* THE TASK *
Every record should be written out again in full, with no character altered.

------ DATA LISTING

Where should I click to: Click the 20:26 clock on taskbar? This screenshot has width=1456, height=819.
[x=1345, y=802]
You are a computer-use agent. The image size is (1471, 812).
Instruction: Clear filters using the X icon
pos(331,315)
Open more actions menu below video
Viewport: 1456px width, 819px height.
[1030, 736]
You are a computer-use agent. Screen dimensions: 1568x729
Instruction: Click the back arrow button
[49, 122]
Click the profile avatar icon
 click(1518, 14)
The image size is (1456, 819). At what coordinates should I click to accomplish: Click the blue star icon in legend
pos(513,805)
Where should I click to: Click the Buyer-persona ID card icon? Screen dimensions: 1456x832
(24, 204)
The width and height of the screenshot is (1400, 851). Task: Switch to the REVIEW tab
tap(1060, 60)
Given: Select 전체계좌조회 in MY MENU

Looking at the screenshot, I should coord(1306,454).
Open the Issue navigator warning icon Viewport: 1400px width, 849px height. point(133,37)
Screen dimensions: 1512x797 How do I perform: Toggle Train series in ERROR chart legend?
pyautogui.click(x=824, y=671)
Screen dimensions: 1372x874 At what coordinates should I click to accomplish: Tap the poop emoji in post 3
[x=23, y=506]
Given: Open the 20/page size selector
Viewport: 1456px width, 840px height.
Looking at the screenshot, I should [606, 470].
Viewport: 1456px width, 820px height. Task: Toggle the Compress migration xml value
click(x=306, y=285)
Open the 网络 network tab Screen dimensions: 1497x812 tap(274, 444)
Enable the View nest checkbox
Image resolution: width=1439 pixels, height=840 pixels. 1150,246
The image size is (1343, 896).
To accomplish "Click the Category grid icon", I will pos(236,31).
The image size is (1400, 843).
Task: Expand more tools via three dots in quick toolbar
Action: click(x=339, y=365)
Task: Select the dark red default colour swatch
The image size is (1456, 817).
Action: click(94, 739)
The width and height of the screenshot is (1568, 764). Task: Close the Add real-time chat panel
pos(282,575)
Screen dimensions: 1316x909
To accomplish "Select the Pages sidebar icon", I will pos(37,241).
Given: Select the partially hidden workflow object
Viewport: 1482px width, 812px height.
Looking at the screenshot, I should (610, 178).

------------

* ANSWER SPACE *
Where should I click to: Click the 20:26 clock on taskbar? This screenshot has width=1456, height=819.
[x=1345, y=802]
You are a computer-use agent. The image size is (1471, 812).
Instruction: Clear filters using the X icon
pos(331,315)
Open more actions menu below video
Viewport: 1456px width, 819px height.
[1030, 736]
You are a computer-use agent. Screen dimensions: 1568x729
Instruction: Click the back arrow button
[49, 122]
Click the profile avatar icon
 click(1518, 14)
The image size is (1456, 819). At what coordinates should I click to accomplish: Click the blue star icon in legend
pos(513,805)
Where should I click to: Click the Buyer-persona ID card icon? Screen dimensions: 1456x832
(24, 204)
The width and height of the screenshot is (1400, 851). Task: Switch to the REVIEW tab
tap(1060, 60)
Given: Select 전체계좌조회 in MY MENU

Looking at the screenshot, I should coord(1306,454).
Open the Issue navigator warning icon Viewport: 1400px width, 849px height. point(133,37)
Screen dimensions: 1512x797 How do I perform: Toggle Train series in ERROR chart legend?
pyautogui.click(x=824, y=671)
Screen dimensions: 1372x874 At what coordinates should I click to accomplish: Tap the poop emoji in post 3
[x=23, y=506]
Given: Open the 20/page size selector
Viewport: 1456px width, 840px height.
Looking at the screenshot, I should [606, 470].
Viewport: 1456px width, 820px height. Task: Toggle the Compress migration xml value
click(x=306, y=285)
Open the 网络 network tab Screen dimensions: 1497x812 tap(274, 444)
Enable the View nest checkbox
Image resolution: width=1439 pixels, height=840 pixels. 1150,246
The image size is (1343, 896).
To accomplish "Click the Category grid icon", I will pos(236,31).
The image size is (1400, 843).
Task: Expand more tools via three dots in quick toolbar
Action: click(x=339, y=365)
Task: Select the dark red default colour swatch
The image size is (1456, 817).
Action: click(94, 739)
The width and height of the screenshot is (1568, 764). Task: Close the Add real-time chat panel
pos(282,575)
Screen dimensions: 1316x909
To accomplish "Select the Pages sidebar icon", I will pos(37,241).
Given: Select the partially hidden workflow object
Viewport: 1482px width, 812px height.
Looking at the screenshot, I should (610, 178).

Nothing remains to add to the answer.